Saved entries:
----

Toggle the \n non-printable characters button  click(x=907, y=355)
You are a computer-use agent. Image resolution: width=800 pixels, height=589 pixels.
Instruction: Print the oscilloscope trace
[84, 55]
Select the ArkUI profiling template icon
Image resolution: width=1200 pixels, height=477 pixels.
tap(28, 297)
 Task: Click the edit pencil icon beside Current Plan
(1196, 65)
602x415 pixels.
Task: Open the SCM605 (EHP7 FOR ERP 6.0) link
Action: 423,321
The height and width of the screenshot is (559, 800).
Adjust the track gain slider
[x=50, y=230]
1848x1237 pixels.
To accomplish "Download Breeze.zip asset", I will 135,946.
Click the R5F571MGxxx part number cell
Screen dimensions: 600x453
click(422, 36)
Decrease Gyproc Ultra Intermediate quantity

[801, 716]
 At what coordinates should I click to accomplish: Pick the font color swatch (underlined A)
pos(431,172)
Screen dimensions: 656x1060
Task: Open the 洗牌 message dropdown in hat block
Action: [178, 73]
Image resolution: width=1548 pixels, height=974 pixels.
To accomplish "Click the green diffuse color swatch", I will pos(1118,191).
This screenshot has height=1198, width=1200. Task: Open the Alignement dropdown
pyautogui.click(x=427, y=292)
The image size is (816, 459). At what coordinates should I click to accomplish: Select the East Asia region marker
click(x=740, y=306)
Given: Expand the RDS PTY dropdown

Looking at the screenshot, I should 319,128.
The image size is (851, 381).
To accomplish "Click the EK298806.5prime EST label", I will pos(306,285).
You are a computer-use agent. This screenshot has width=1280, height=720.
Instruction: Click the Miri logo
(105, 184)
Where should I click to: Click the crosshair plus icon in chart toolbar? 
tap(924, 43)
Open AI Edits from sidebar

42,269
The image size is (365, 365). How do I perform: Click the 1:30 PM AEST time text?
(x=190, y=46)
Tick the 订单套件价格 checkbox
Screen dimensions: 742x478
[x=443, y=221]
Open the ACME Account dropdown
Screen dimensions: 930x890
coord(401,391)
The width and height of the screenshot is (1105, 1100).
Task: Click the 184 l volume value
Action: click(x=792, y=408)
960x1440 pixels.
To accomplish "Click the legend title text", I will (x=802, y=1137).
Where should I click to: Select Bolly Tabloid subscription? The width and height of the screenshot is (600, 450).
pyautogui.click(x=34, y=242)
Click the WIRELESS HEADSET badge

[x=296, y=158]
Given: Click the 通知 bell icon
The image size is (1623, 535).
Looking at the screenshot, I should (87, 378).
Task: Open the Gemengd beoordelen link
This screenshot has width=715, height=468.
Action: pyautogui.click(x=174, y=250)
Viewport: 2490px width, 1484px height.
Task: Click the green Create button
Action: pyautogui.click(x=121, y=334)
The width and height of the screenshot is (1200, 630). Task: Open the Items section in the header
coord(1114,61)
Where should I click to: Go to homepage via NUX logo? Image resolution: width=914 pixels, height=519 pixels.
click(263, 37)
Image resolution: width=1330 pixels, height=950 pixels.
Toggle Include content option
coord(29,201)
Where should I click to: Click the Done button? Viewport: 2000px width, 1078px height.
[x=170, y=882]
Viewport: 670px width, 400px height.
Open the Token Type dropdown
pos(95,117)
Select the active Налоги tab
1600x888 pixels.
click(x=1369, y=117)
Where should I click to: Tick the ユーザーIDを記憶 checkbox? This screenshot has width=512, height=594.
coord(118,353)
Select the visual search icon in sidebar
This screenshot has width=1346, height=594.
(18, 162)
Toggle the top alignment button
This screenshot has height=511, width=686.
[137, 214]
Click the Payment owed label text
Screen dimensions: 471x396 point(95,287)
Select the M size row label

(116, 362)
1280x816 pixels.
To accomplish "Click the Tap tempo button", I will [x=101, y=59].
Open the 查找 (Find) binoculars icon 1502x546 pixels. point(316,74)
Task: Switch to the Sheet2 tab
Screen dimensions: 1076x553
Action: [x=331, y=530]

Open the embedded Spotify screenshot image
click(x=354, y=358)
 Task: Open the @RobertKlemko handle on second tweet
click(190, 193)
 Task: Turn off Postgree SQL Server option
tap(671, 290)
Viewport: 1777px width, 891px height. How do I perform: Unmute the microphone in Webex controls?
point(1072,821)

----

◆ Exercise aim
Every record should be output precisely as it was given.

◆ Solution for this exercise
Toggle the \n non-printable characters button  click(x=907, y=355)
You are a computer-use agent. Image resolution: width=800 pixels, height=589 pixels.
Instruction: Print the oscilloscope trace
[84, 55]
Select the ArkUI profiling template icon
Image resolution: width=1200 pixels, height=477 pixels.
tap(28, 297)
 Task: Click the edit pencil icon beside Current Plan
(1196, 65)
602x415 pixels.
Task: Open the SCM605 (EHP7 FOR ERP 6.0) link
Action: 423,321
The height and width of the screenshot is (559, 800).
Adjust the track gain slider
[x=50, y=230]
1848x1237 pixels.
To accomplish "Download Breeze.zip asset", I will 135,946.
Click the R5F571MGxxx part number cell
Screen dimensions: 600x453
click(422, 36)
Decrease Gyproc Ultra Intermediate quantity

[801, 716]
 At what coordinates should I click to accomplish: Pick the font color swatch (underlined A)
pos(431,172)
Screen dimensions: 656x1060
Task: Open the 洗牌 message dropdown in hat block
Action: [178, 73]
Image resolution: width=1548 pixels, height=974 pixels.
To accomplish "Click the green diffuse color swatch", I will pos(1118,191).
This screenshot has height=1198, width=1200. Task: Open the Alignement dropdown
pyautogui.click(x=427, y=292)
The image size is (816, 459). At what coordinates should I click to accomplish: Select the East Asia region marker
click(x=740, y=306)
Given: Expand the RDS PTY dropdown

Looking at the screenshot, I should 319,128.
The image size is (851, 381).
To accomplish "Click the EK298806.5prime EST label", I will pos(306,285).
You are a computer-use agent. This screenshot has width=1280, height=720.
Instruction: Click the Miri logo
(105, 184)
Where should I click to: Click the crosshair plus icon in chart toolbar? 
tap(924, 43)
Open AI Edits from sidebar

42,269
The image size is (365, 365). How do I perform: Click the 1:30 PM AEST time text?
(x=190, y=46)
Tick the 订单套件价格 checkbox
Screen dimensions: 742x478
[x=443, y=221]
Open the ACME Account dropdown
Screen dimensions: 930x890
coord(401,391)
The width and height of the screenshot is (1105, 1100).
Task: Click the 184 l volume value
Action: click(x=792, y=408)
960x1440 pixels.
To accomplish "Click the legend title text", I will (x=802, y=1137).
Where should I click to: Select Bolly Tabloid subscription? The width and height of the screenshot is (600, 450).
pyautogui.click(x=34, y=242)
Click the WIRELESS HEADSET badge

[x=296, y=158]
Given: Click the 通知 bell icon
The image size is (1623, 535).
Looking at the screenshot, I should (87, 378).
Task: Open the Gemengd beoordelen link
This screenshot has width=715, height=468.
Action: pyautogui.click(x=174, y=250)
Viewport: 2490px width, 1484px height.
Task: Click the green Create button
Action: pyautogui.click(x=121, y=334)
The width and height of the screenshot is (1200, 630). Task: Open the Items section in the header
coord(1114,61)
Where should I click to: Go to homepage via NUX logo? Image resolution: width=914 pixels, height=519 pixels.
click(263, 37)
Image resolution: width=1330 pixels, height=950 pixels.
Toggle Include content option
coord(29,201)
Where should I click to: Click the Done button? Viewport: 2000px width, 1078px height.
[x=170, y=882]
Viewport: 670px width, 400px height.
Open the Token Type dropdown
pos(95,117)
Select the active Налоги tab
1600x888 pixels.
click(x=1369, y=117)
Where should I click to: Tick the ユーザーIDを記憶 checkbox? This screenshot has width=512, height=594.
coord(118,353)
Select the visual search icon in sidebar
This screenshot has width=1346, height=594.
(18, 162)
Toggle the top alignment button
This screenshot has height=511, width=686.
[137, 214]
Click the Payment owed label text
Screen dimensions: 471x396 point(95,287)
Select the M size row label

(116, 362)
1280x816 pixels.
To accomplish "Click the Tap tempo button", I will [x=101, y=59].
Open the 查找 (Find) binoculars icon 1502x546 pixels. point(316,74)
Task: Switch to the Sheet2 tab
Screen dimensions: 1076x553
Action: [x=331, y=530]

Open the embedded Spotify screenshot image
click(x=354, y=358)
 Task: Open the @RobertKlemko handle on second tweet
click(190, 193)
 Task: Turn off Postgree SQL Server option
tap(671, 290)
Viewport: 1777px width, 891px height. How do I perform: Unmute the microphone in Webex controls?
point(1072,821)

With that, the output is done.